When Katrina’s fury bore down on the Gulf Coast, the old people were the least able to run. Some could barely walk.
Some were left in despair at a rural Mississippi school. Others drowned in a Louisiana nursing home. The lucky ones got out. And now, wrenched from their familiar routines, they may have a harder time coping with the aftermath than younger victims, experts say.
Consider what happened late last week at an underpass in Metairie, La., when a man tried to get his 78-year-old father, who’s blind, and his 75-year-old mother, who’s crippled by arthritis, onto a bus.
“I couldn’t get them on because the young people, the healthy people, were pushing and fighting to get on the bus. I couldn’t put them in that situation,” said the man, Bruce Barnes of New Orleans.
That happened time and again as buses appeared, filled up, and left. Even when a bus was set aside for the elderly and disabled, the workers wouldn’t let both Barnes and his 62-year-old aunt accompany the parents. Rather than leave the elderly couple alone on the bus or the aunt behind, all four waited some more.
Finally a doctor got them onto a helicopter to the airport, where they boarded a plane for Austin, Texas.
And consider Bay High School in Bay St. Louis, Miss. It was an unofficial shelter turned cesspool, the sight of which Gary Turner, Trudy Roberts and Felix Ruiz said should be considered a crime.

Exercise tasks:
- a) In the article on elderly Katrina victims, where did the plane that Bruce Barnes's parents boarded take them?
- b) Output the part of the article on elderly Katrina victims that opens with the words containing "Some were left" and closes with "victims, experts say.".
- c) Pick up the article on elderly Katrina victims from where it stops and write what comes next.

Stored items
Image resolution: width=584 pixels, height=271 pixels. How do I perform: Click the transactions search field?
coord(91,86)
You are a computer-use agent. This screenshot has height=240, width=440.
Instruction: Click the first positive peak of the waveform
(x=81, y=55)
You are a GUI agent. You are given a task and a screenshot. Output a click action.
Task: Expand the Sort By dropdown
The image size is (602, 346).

Expected results:
- a) Austin, Texas.

- b)
Some were left in despair at a rural Mississippi school. Others drowned in a Louisiana nursing home. The lucky ones got out. And now, wrenched from their familiar routines, they may have a harder time coping with the aftermath than younger victims, experts say.

- c)
The three strangers became a rescue team of sorts when they fled to the high school themselves and found people in their 70s, 80s and 90s wallowing in their own waste on the auditorium floors. They had been brought to the school and abandoned, most unable to move without help.
“Rats wouldn’t even go in there,” said Turner, of Bay St. Louis.
A 90-year-old woman named Mildred told Turner she wanted to die, but he wouldn’t let her. He helped her to a potty chair someone carried in, then slowly moved her outside.
“Someone just dumped them there,” he said angrily. “Most of them needed to be in the hospital.”
At night, as the older people tried to sleep, they became prey.
The younger, the stronger and the ruthless came two nights in a row, stealing their money and medications.
“People have no respect for the elderly,” Turner said. “They need to get a better plan. You can’t put people in here who are on oxygen, who can’t walk, who can’t take care of themselves.” Ruiz says he went to a nearby hospital for help but found none.
Then he went to the National Guard. On Friday night, someone took them to what he hopes was a cleaner, safer place.
The story was even grimmer just outside New Orleans. Thirty people died at a flooded nursing home in Chalmette.
Even after older people make it to safety their troubles may not be over.
Experts say they may have a harder time than younger people in dealing with being uprooted – in part because they’re often being wrenched from the comforting routine of neighborhoods they’ve lived in for decades and maybe hadn’t left for years. Older evacuees do have one thing in their favor, experts say. A lifetime of living may have made them tougher.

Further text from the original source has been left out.